Cette couche est vide et glacée,
Si chaude et si pleine au printemps;
Mais elle rend à ma pensée
Les harmonieux habitants:

Au fond, un débris de coquille
Atteste que Dieu la bénit;

Où sont l'oiselle et sa famille

Qui dormaient naguère en ce nid?

Aux yeux naïfs de la bergère,
Enclose en son noir capuchon,
S'offre la couchette légère
Qu'assiège plus d'un blanc flocon:
Sur sa joue une larme brille,
Et sa bouche tristement dit:
Où sont l'oiselle et sa famille
Qui dormaient naguère en ce nid?

Là, sous sa garde maternelle,
Je crois voir ce groupe charmant,
Faible encore, essayer son aile,
Puis se perdre au bleu firmament,
Comme une âme de jeune fille,
Vers son ange qui lui sourit.

Où sont l'oiselle et sa famille
Qui dormaient naguère en ce nid?

Chef-d'oeuvre d'amour et de grâce,
Que te veut l'affreux tourbillon?
Pourquoi faut-il que le temps passe
Sa faux dans ton humble sillon!
Hélas! la joyeuse faucille

Sans t'insulter te découvrit :

Où sont l'oiselle et sa famille

Qui dormaient naguère en ce nid?

On dirait que le ciel s'abaisse
Sur nous tous chargé de frimas;
Combien d'oiseaux que la faim presse,
Tombent roidis dans nos climats !
Heureux ceux qu'octobre éparpille
Aux bords que zéphyr rajeunit!
Où sont l'oiselle et sa famille
Qui dormaient naguère en ce nid?

Et mon coeur, transi de souffrance,
Mort à ses jeunes visions,
Regrette l'âge où l'espérance
Lui couvait tant d'illusions.

Plus de concerts sous la charmille!
L'hiver à mes chagrins s'unit.

Où sont l'oiselle et sa famille

Qui dormaient naguère en ce nid?

Lafon Labatur.

Commande, je serai docile.

Si je viens à passer, sur ton front, en tremblant,
Hélas! n'abaisse plus ainsi ton voile blanc,
Toute rouge et toute troublée ;

Au bras qui te conduit n'attache plus ton bras;
Comme pour m'éviter, ne presse plus tes pas
Vers quelque solitaire allée.

Désormais, si ma vue éveille tes remords,

Eh bien parle, arrêtons sous quel ciel, vers quels bords

Il faut pour toi que je m'exile;

Ton amour fut ma paix, mon bonheur, mon soutien, Qu'aujourd'hui mon repos ne trouble plus le tien; Commande, je serai docile.

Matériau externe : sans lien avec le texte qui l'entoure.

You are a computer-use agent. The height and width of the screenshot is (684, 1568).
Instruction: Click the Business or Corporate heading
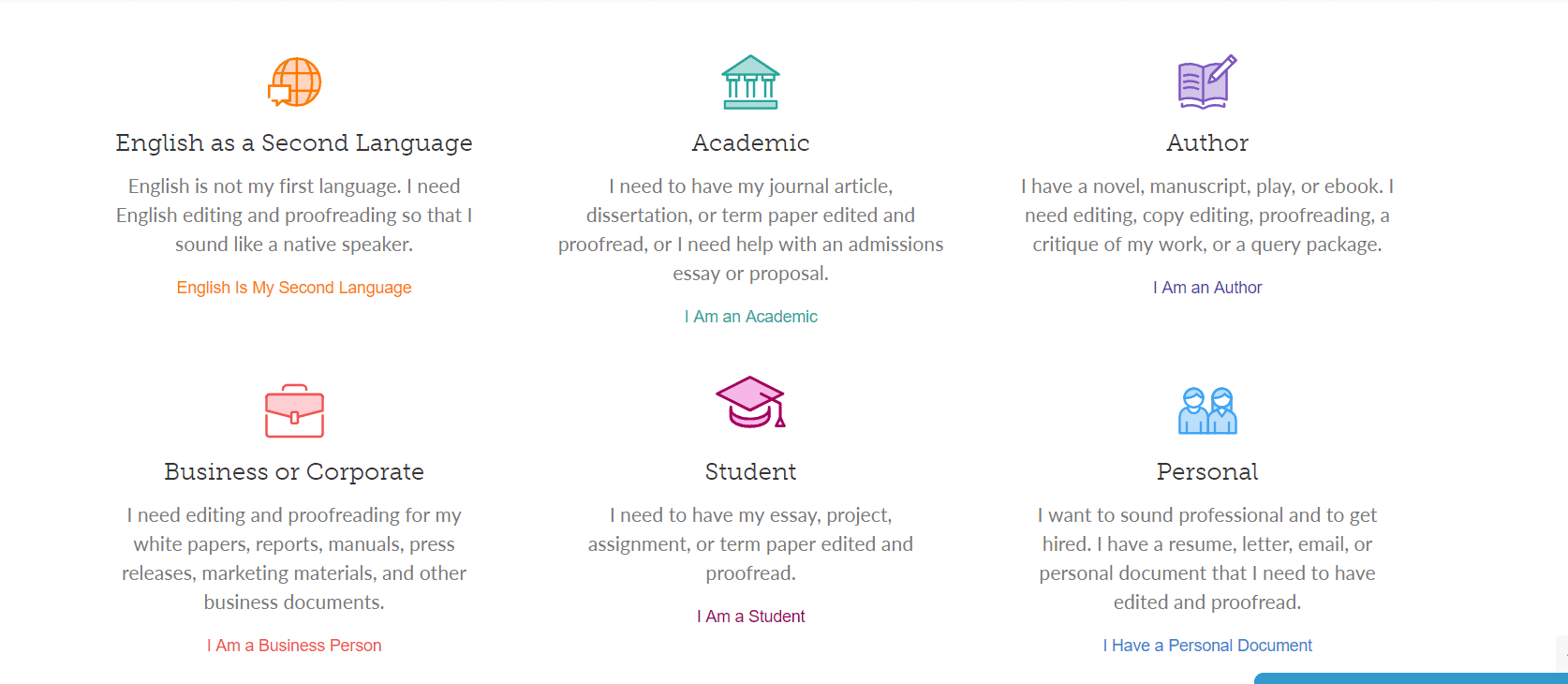pyautogui.click(x=294, y=472)
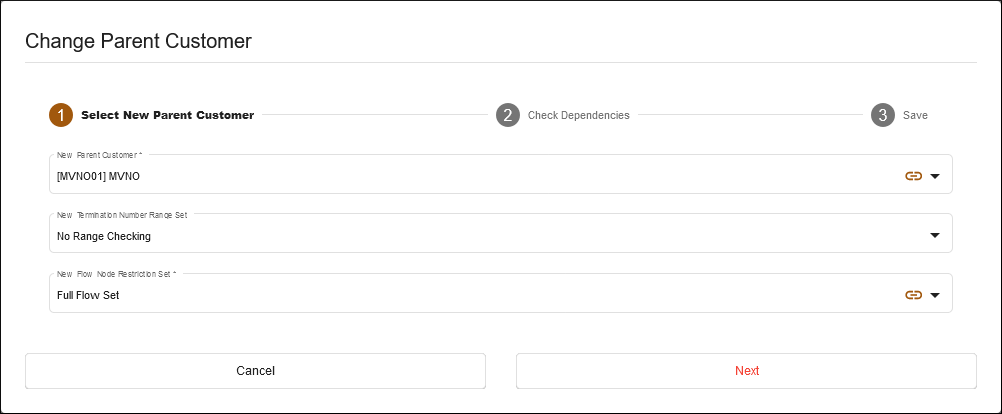Screen dimensions: 1002x414
Task: Open the Termination Number Range Set dropdown arrow
Action: pos(935,236)
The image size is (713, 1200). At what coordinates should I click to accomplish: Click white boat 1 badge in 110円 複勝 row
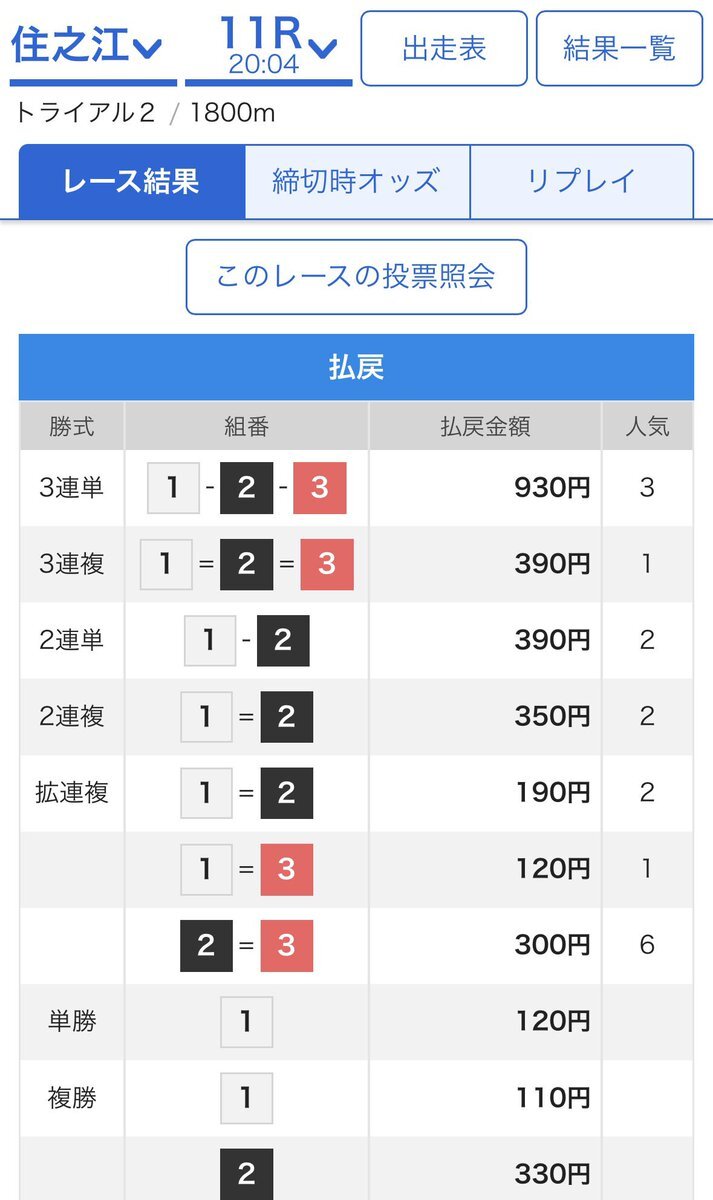pos(246,1097)
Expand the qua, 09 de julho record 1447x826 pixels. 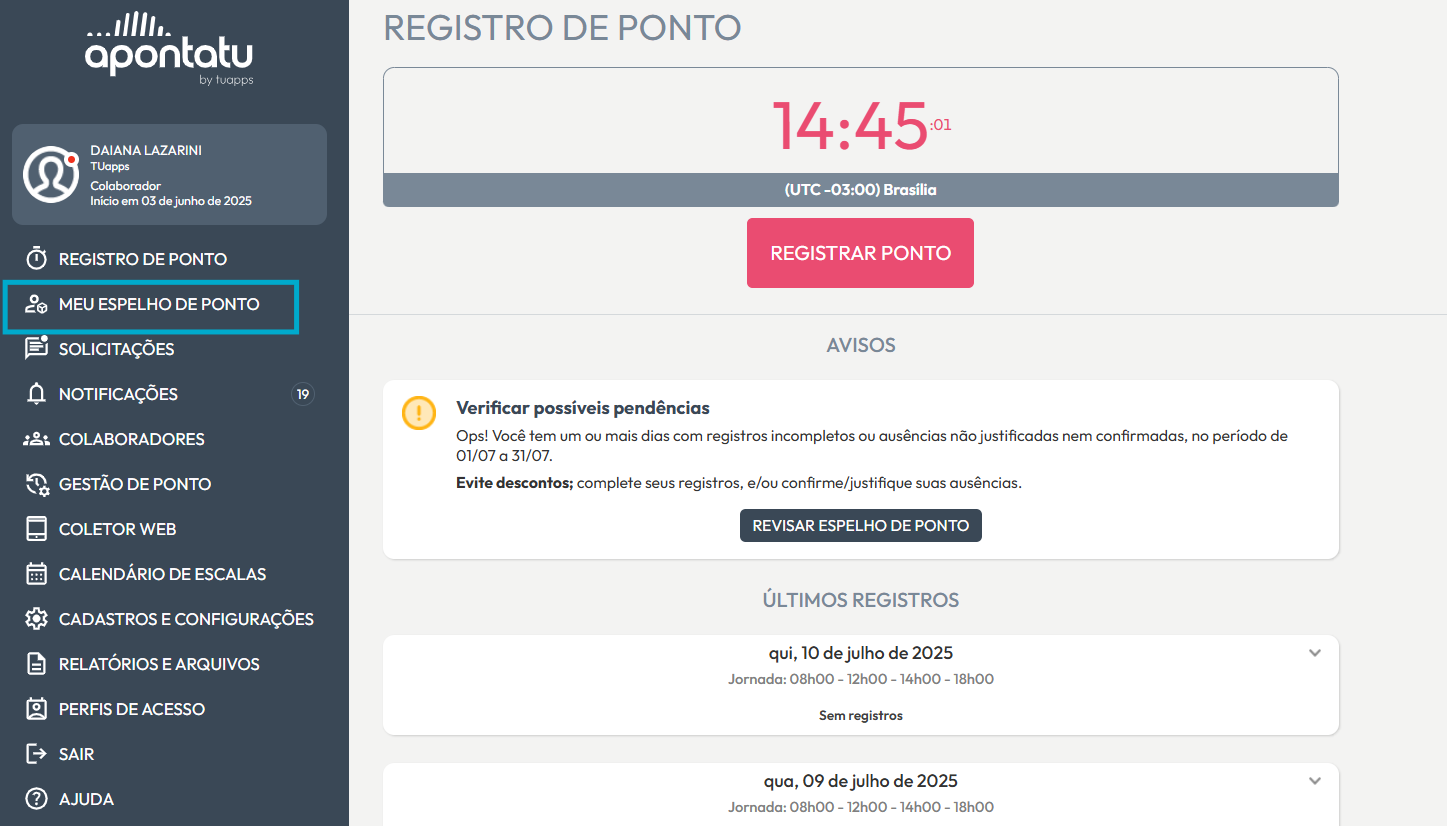tap(1315, 781)
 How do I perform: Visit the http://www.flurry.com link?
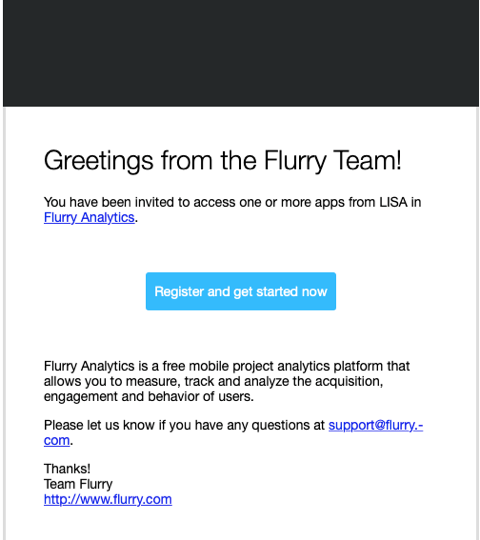pyautogui.click(x=108, y=499)
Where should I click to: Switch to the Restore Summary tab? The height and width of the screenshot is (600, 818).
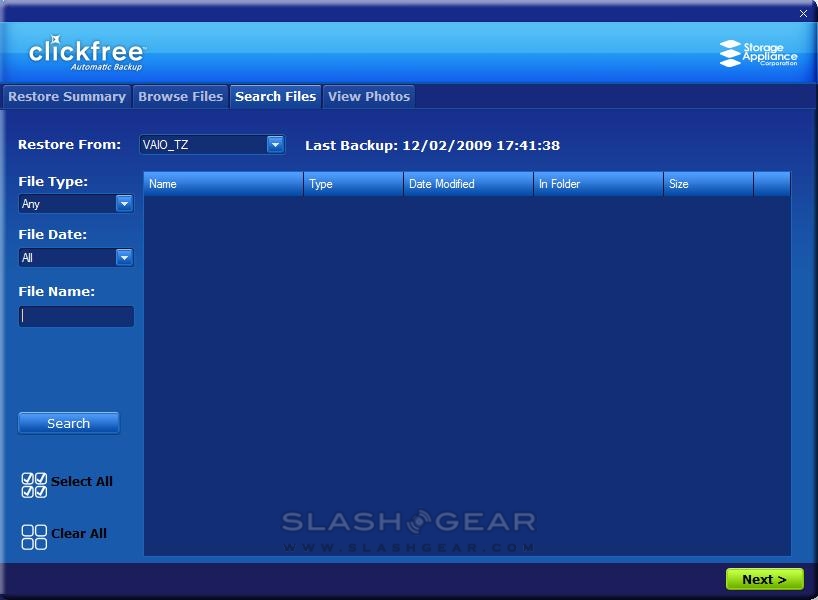tap(67, 97)
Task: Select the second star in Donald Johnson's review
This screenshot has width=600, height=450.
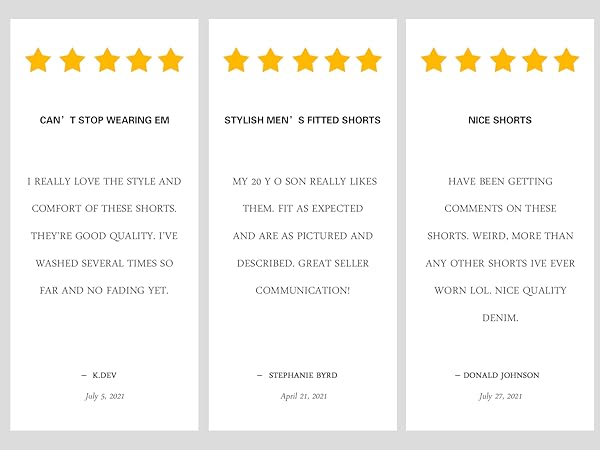Action: 468,60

Alors tes yeux ternis reprendront leur azur,
Le jour, comme autrefois, naîtra limpide et pur,
La nuit s'écoulera sans fièvre;

Tu t'abandonneras à ta sécurité,

Et l'innocence aimable et la douce gaîté
Souriront encor sur ta lèvre.

Dis un mot et je pars. Sans trop d'ennuis pour toi, Si je puis cependant demeurer, souffre-moi;

Et, lorsqu'au détour d'une rue,

Tout-à-coup à tes yeux m'offrira le hasard,

Passe libre et sans peur; ne crains pas mon regard, Je ne t'aurai pas reconnue.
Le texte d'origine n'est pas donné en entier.